Thursday, March 09, 2017
Thursday, March 09, 2017
In yesterday’s blog, I discussed meeting the preeminent sea kayaker, Olaf Malver, who now leads trips for Natural Habitat Adventures to Greenland, Antarctica, and the Galapagos Islands. When not paddling, Malver is back in his native Georgia (the country, not the state), producing award-winning wine from his vineyards. Straddling the border between Europe and Asia, the origins of winemaking can be traced back to this region of the world. Today, oenophiles flock to Kakheti province, the top winemaking region to sample the wares. A fine bottle of wine is just one of the reasons to visit Georgia, which has recently landed on Travel & Leisure and Vogue’s “top places to travel” lists. Olaf’s wife runs Wild Georgia, which leads weeklong guided trekking and horseback riding jaunts into the Caucasus, the striking mountain range that stands taller than the Alps. The capital, Tblisi, has quickly become an exciting center for art, food, and music amidst the art nouveau architecture. Stay at the recently opened Rooms Hotels, dine at a French Laundry alum’s bistro, Le Montrachet, and check out the electronic music scene at Bassiani. Big hoteliers like Le Meridian and Radisson Blu are already busy building new properties in the country, so the time to go is summer or fall 2017 before word spreads.
Monday, January 23, 2017
I always bring hiking boots when traveling to Phoenix, because it’s arguably the best city in the country for day hikes. There are some 200 miles of trails in the Phoenix park system including short summits like Piestewa that are ideally suited for a 2-hour lunch break. We started our climb around 11 am and we were back at the trailhead at 12:45 pm. That’s not to say it wasn’t a thigh-burner, especially the last part of the trail which steeply ascends the craggy 2,608-foot peak (total elevation gain is 1190 feet).

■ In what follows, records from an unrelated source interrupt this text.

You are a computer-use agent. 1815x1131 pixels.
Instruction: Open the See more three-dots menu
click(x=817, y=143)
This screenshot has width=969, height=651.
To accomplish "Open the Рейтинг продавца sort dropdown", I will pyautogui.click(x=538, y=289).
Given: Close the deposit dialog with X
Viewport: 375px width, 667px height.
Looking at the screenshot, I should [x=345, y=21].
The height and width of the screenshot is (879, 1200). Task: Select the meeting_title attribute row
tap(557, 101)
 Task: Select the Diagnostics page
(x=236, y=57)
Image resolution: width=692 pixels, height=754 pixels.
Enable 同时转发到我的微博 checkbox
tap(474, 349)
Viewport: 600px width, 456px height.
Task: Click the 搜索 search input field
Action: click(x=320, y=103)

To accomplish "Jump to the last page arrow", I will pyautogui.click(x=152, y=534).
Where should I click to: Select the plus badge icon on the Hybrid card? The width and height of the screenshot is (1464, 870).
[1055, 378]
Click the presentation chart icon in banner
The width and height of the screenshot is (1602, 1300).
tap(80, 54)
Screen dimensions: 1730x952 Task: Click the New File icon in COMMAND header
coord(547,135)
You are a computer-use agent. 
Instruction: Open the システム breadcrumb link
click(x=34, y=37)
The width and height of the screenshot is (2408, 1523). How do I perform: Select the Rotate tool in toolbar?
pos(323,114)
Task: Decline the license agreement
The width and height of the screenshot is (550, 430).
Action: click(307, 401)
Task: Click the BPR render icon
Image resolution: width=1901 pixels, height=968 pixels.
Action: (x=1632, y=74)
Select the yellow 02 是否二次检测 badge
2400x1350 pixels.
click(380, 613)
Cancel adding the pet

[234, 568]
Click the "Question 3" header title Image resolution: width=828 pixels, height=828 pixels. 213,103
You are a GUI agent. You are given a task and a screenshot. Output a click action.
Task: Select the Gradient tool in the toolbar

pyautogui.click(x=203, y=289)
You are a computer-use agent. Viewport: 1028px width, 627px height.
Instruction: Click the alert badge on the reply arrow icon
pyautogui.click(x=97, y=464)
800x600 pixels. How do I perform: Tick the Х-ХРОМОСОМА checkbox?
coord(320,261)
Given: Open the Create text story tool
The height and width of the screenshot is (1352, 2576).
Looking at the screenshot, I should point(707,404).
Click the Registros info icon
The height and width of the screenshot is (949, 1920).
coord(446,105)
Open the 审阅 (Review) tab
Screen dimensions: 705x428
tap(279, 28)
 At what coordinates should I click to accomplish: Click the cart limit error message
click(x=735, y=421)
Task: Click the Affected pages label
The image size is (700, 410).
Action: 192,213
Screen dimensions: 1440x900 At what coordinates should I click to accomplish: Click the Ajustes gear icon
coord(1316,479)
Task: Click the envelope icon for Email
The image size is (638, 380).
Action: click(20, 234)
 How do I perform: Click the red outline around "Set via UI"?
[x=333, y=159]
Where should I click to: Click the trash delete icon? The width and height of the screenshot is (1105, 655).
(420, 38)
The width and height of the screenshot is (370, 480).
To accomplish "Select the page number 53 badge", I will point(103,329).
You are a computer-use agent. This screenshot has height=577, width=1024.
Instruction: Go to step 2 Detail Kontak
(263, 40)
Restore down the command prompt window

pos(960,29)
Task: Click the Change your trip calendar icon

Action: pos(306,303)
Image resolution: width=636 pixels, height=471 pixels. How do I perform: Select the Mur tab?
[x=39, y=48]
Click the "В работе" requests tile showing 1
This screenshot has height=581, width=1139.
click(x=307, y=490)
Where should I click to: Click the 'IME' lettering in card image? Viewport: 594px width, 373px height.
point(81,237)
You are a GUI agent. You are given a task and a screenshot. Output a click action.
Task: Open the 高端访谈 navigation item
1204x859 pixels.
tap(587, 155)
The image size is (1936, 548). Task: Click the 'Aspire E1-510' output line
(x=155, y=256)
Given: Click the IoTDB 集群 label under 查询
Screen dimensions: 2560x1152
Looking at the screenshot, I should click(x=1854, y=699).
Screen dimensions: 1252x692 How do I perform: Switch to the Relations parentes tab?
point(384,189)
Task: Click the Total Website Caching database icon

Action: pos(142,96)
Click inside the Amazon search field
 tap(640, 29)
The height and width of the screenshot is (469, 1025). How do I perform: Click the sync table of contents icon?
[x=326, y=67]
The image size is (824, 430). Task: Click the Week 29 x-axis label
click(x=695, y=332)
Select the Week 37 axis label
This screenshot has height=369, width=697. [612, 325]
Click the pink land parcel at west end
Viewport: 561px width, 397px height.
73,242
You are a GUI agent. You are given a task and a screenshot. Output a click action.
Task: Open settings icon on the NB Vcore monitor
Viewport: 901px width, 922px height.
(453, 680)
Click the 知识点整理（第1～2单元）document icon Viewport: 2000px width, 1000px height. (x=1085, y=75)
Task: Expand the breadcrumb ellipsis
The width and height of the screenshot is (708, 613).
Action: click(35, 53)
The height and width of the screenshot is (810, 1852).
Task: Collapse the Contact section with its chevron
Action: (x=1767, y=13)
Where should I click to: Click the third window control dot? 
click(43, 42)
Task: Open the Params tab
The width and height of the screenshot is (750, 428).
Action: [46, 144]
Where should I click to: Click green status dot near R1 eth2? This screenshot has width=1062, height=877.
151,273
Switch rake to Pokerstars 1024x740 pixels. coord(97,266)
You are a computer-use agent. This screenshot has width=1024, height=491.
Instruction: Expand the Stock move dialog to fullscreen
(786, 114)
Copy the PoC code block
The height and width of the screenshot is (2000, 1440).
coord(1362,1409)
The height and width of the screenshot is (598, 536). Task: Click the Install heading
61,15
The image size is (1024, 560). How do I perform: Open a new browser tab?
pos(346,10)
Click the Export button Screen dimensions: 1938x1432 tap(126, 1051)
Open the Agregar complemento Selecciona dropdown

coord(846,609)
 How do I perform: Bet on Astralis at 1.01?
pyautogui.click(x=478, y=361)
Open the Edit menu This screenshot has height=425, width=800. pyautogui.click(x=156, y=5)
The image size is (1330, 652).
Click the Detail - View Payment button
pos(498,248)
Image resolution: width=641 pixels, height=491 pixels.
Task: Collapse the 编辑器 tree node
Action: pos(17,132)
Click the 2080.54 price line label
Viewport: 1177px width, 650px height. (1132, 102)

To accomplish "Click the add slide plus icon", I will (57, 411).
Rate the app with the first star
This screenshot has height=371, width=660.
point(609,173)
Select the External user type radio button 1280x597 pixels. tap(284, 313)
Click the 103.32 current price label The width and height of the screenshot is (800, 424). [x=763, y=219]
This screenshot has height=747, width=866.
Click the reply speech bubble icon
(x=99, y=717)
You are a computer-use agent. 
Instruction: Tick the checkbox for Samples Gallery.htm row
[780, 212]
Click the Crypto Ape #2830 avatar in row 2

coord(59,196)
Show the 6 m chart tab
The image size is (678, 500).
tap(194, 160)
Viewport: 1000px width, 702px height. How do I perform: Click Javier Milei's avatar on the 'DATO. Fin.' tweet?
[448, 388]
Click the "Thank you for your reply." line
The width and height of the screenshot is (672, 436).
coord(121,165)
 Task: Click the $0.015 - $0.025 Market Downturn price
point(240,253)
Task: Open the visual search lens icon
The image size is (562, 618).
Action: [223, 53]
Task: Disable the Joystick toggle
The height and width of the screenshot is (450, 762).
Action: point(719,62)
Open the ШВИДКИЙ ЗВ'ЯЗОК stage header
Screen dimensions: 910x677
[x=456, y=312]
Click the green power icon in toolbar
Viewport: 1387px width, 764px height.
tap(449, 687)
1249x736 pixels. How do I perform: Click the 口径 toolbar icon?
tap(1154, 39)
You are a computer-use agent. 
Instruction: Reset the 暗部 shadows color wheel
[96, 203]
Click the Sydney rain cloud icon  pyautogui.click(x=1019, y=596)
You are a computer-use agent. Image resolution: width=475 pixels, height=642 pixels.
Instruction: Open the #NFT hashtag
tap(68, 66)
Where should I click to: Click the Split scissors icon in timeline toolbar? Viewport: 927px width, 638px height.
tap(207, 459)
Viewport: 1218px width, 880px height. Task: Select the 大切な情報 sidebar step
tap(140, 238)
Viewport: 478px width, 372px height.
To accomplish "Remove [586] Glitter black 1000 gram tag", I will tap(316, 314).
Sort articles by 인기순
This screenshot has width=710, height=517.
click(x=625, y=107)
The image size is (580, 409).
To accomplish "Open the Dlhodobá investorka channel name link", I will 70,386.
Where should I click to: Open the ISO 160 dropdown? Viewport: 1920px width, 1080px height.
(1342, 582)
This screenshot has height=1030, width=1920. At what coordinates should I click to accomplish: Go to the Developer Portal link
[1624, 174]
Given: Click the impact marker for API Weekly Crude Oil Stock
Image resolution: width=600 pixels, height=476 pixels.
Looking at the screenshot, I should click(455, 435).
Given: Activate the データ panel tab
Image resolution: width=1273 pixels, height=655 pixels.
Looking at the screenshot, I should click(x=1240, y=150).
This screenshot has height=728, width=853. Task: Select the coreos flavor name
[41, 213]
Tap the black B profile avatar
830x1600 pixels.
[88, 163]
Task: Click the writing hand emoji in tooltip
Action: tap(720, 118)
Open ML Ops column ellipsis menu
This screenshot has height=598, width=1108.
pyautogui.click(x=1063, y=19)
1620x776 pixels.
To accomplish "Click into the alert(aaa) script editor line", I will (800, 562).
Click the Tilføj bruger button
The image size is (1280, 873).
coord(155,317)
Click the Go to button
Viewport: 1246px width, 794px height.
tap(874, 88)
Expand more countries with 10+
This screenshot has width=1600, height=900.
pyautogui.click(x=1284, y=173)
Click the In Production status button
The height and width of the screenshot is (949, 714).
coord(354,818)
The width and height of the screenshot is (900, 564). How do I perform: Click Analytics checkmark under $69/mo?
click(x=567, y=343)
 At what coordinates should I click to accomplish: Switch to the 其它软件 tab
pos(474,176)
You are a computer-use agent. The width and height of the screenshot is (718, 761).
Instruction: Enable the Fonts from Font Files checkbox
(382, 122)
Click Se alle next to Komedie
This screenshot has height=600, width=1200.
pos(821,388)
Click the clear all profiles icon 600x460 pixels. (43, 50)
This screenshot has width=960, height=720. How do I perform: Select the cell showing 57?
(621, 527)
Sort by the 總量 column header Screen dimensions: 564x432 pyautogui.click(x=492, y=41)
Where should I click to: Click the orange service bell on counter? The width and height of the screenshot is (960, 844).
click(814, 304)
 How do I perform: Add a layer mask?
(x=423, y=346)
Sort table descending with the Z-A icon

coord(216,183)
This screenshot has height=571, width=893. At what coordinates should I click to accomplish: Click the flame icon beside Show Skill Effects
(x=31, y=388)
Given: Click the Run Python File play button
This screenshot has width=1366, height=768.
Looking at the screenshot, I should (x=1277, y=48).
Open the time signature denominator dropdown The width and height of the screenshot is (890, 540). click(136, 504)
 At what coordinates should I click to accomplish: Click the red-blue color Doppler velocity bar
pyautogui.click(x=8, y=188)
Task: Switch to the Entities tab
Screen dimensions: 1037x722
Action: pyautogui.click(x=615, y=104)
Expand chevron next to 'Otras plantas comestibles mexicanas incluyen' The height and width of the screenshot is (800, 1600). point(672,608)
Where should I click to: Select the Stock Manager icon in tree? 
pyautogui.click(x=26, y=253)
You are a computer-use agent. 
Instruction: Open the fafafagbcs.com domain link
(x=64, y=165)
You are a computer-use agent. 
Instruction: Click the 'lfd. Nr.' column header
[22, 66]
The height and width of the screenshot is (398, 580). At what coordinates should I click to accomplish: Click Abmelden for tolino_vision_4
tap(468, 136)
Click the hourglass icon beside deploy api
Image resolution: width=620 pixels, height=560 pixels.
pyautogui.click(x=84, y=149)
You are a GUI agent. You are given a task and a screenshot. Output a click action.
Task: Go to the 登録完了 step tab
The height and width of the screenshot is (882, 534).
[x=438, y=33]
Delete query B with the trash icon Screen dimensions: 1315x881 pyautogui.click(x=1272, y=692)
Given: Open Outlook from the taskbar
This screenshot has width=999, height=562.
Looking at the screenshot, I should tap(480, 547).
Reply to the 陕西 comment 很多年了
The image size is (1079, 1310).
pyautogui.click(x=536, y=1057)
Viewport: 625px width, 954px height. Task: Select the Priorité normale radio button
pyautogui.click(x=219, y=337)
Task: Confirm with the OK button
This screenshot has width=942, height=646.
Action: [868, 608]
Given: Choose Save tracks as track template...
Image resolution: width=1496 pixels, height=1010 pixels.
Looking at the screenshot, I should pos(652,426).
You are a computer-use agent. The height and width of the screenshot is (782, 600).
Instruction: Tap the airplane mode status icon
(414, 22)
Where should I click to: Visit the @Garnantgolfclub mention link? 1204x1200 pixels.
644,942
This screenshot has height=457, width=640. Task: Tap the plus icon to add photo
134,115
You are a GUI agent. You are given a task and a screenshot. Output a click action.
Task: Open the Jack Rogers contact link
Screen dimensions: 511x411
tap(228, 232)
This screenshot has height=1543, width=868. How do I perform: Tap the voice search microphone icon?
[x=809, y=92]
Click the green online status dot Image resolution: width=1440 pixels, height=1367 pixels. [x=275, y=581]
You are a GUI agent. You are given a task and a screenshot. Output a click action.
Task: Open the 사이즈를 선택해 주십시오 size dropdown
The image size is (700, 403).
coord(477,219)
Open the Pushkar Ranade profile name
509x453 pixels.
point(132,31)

Even on a weekday, the trail was crowded as we made our way up the dirt and rock path past every type of cacti imaginable—tall saguaro, barrel, hedgehog, pincushion, jumping cholla, and prickly pear. Vistas of the Phoenix skyline opened up below us as we passed an ironwood tree. Soon we were up on the summit, eating lunch while enjoying the views of the surrounding ridges and the valley below. I once penned a series of stories for Health Magazine on Urban Adventures, the best workouts outside the gym in cities across America. Climbing Piestewa Peak would be a good option.
Wednesday, January 04, 2017
Just when I thought I had my fill of adventure in the Saguenay/Charlevoix region of Quebec this past July—biking on the celebrated Véloroute des Bleuets, a 256-kilometer bike trail that circumnavigates Lac-Saint-Jean, hiking atop a ridge at Parc National du Fjord-du-Saguenay, sea kayaking with beluga whales on the Saguenay Fjord, and whitewater rafting down the rapids of the Metabetchouan River—my buddy Jeff persuaded me top it all by tackling one of the few Via Ferratas in the world outside of the famous Dolomites. Using cables affixed to an 1187-foot rock face, we attached our carabiners and used iron rungs on the steep sections to clamber up the rock wall at Pallisades De Charlevioix. Following our relaxed guide, Vincent, (me, not so relaxed), we slowly and carefully made it to the top of the steep cliff. We stopped to pick wild blueberries and to peer down at a sinuous creek below where we spotted a beaver swimming next to his oversized dam. The real excitement starts at the top when we crossed a suspension bridge made of wobbly planks high above the canyon floor. Then Vincent says to me, “now it’s time to rappel down.” I looked down the 230-foot rock ledge and panicked. But Vincent slowly got me to lean off the ledge and believe in the equipment. I descended, kicking off the smooth face of the wall, and quickly found myself at the bottom, heart racing but proud of my accomplishment. That’s one climb I won’t soon forget.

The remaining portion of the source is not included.